UNITED
STATES
SECURITIES
AND EXCHANGE COMMISSION
Washington,
D.C. 20549
FORM
8-K
CURRENT
REPORT
Pursuant
to Section 13 OR 15(d) of
The
Securities Exchange Act of 1934
Date of
Report (Date of earliest event reported): October 15, 2009
PARAMOUNT
GOLD AND SILVER CORP.
(Exact
name of registrant as specified in its charter)
Delaware
(State
or other jurisdiction of incorporation)
|
001-33630
(Commission
File Number)
|
20-3690109
(IRS
Employer Identification No.)
|
346
Waverley Street, Suite 110
Ottawa,
ON Canada
K2P 0W5
(Address
of principal executive offices) (Zip Code)
Registrant’s
telephone number, including area code: (613) 226-9881
N/A
(Former
name or former address, if changed since last report.)
Check the
appropriate box below if the Form 8-K filing is intended to simultaneously
satisfy the filing obligation of the registrant under any of the following
provisions:
o Written
communications pursuant to Rule 425 under the Securities Act.
o Soliciting
material pursuant to Rule 14a-12 under the Exchange Act.
o Pre-commencement
communications pursuant to Rule 14d-2(b) under the Exchange Act.
o Pre-commencement
communications pursuant to Rule 13e-4(c) under the Exchange Act.
Item
7.01. Regulation FD Disclosure.
On October 15, 2009, Paramount Gold and
Silver Corp. (“Paramount” or the “Company”) issued a press release announcing
the closing of its previously announced underwritten public offering (the
“Offering”) by Paramount of 18,400,000 shares of its common stock, $0.001 par
value per share. The shares were offered to the public at $1.25 per
share less a discount to the underwriters for fees and costs representing 5.6%
of gross proceedings. The Offering was made under Paramount’s shelf
registration statement on Form S-3 (Registration No. 333-153104), including a
base prospectus dated January 8, 2009, as supplemented by prospectus supplements
dated October 5, 2009 and October 9, 2009. The Company intends to use
the net proceeds from the Offering for (i) exploration of the San Miguel area,
(ii) acquisition and exploration of new precious metals projects and (iii)

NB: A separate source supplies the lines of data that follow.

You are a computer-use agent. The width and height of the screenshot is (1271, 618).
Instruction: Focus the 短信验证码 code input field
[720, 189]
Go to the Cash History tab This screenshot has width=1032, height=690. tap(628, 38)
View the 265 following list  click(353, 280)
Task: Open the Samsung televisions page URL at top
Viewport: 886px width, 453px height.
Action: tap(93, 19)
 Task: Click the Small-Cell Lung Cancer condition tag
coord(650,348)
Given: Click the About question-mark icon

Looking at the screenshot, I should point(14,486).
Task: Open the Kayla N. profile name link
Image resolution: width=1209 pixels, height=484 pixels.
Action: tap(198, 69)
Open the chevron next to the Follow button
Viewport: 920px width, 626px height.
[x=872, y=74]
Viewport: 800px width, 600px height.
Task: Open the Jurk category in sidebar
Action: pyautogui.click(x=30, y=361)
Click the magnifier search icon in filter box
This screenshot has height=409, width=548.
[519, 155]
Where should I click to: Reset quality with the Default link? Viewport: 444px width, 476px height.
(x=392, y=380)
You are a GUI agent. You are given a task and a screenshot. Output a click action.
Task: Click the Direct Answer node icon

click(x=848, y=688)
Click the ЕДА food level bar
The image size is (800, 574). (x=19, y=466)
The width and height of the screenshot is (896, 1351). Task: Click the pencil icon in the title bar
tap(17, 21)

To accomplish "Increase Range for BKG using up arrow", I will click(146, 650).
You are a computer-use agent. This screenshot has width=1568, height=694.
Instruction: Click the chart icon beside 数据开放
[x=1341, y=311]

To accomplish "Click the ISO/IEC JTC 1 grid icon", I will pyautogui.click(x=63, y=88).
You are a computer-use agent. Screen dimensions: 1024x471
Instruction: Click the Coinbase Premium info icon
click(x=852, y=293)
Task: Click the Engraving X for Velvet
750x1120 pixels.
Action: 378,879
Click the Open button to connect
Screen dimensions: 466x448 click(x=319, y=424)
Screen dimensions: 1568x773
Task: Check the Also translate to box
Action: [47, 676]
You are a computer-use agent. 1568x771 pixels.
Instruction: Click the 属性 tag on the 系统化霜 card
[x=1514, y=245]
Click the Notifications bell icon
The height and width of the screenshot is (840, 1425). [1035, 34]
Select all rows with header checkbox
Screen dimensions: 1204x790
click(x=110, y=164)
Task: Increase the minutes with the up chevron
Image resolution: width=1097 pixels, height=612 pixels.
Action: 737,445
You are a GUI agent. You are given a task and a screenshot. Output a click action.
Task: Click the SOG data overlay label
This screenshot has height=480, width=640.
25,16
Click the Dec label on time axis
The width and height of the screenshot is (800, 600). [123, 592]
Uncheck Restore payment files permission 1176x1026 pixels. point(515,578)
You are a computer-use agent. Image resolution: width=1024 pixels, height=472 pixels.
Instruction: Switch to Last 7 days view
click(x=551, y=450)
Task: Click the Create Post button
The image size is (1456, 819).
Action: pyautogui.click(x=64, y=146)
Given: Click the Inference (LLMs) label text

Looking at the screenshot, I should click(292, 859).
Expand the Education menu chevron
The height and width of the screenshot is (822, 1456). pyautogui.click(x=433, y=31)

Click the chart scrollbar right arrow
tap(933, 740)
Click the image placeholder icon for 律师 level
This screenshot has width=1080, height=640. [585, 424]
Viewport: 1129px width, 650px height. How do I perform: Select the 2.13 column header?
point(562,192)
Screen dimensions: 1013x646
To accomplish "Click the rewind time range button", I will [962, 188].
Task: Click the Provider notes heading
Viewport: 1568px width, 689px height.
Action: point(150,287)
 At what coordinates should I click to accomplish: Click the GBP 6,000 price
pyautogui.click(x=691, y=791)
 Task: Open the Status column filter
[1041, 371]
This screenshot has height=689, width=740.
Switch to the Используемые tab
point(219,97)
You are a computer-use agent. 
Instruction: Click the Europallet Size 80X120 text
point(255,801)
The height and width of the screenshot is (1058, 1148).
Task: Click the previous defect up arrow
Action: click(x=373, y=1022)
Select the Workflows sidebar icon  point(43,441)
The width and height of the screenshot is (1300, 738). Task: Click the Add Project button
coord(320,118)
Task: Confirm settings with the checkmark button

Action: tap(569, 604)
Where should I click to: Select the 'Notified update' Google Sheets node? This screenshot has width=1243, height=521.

general corporate purposes. A copy of the press release is attached
to this report as Exhibit 99.1. The information set forth herein and in the
press release is deemed to be “furnished” and shall not be deemed “filed” for
purposes of the Securities Exchange Act of 1934, as amended. The information set
forth in Item 7.01 of this report shall not be deemed an admission as to the
materiality of any information in this report on Form 8-K that is required to be
disclosed solely to satisfy the requirements of Regulation FD.
Item
9.01. Financial Statements and
Exhibits.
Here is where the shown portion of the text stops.